ACME Corporation is creating its new CRYPTO exchange platform. They receive crypto data in CSV format where the first column is the crypto coin's short name and the second column is the value in US dollars. The separator is ;
.
For their internal needs, it is required that new output is produced where the short crypto name is replaced with the human-readable name and the separator is replaced with a space.
Wile E. is in charge of such implementation.
Below are the input files:
human-readable.csv
BTC;Bitcoin
ETH;Ethereum
USDT;Tether
USDC;USD Coin
BNB;Binance Coin
BUSD;Binance USD
ADA;Cardano
current-exchange.csv
BTC;19280
ETH;1044
USDT;1
USDC;1
BNB;220.18
BUSD;1
ADA;0.4139
Wile: "Ah.... what a boring task..." After 30 minutes, he provides the team with the following go code that satisfies the requirement:
package main
import (
"bufio"
"fmt"
"os"
"strings"
)
func check(e error) {
if e != nil {
panic(e)
}
}
func fileToStringArray(path string) ([]string, error) {
file, err := os.Open(path)
if err != nil {
return nil, err
}
defer file.Close()
var lines []string
scanner := bufio.NewScanner(file)
for scanner.Scan() {
lines = append(lines, scanner.Text())
}
return lines, scanner.Err()
}
func stringAryToMap(ary []string) map[string]string {
res := map[string]string{}
for _, s := range ary {
keyValuePair := strings.Split(s, ";")
res[keyValuePair[0]] = keyValuePair[1]
}
return res
}
// First parameter: path to the file containing the coin's human-readable name
// Second parameter: path to the file containing the coin values in US dollars
func main() {
// No sanity checks for readability
descPath := os.Args[1]
valuesPath := os.Args[2]
descriptionsAry, err := fileToStringArray(descPath)
check(err)
valuesAry, err := fileToStringArray(valuesPath)
check(err)
descMap := stringAryToMap(descriptionsAry)
for _, s := range valuesAry {
coinValuePair := strings.Split(s, ";")
fmt.Printf("%s %s\n", descMap[coinValuePair[0]], coinValuePair[1])
}
}
Wile: "Ok.

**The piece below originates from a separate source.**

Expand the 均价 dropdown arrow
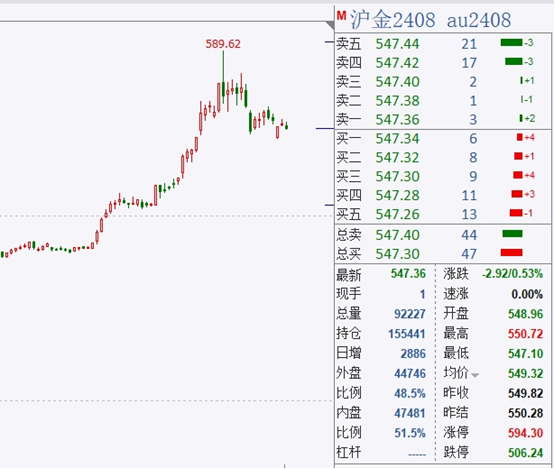555x469 pixels. tap(475, 375)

I think I deserve a coffee"
Wile is going to go when he receives an email from "beep.beep@acme.org":
Subject: What a waste of time!
That code is a waste of time. With AWK I could do the same with one line
Wile gets quite mad and answers back:
Subject: Re: What a waste of time!
Ok, I challenge you to make it with a one-liner then!
After a few seconds, Wile receives another email from Beep Beep:
Subject: Re: Re: What a waste of time!
BEGIN{FS=";"} NR==FNR{a[$1]=$2;next} {$1=a[$1]}1
Wile starts laughing and sends another email to Beep Beep:
Subject: Re: Re: Re: What a waste of time!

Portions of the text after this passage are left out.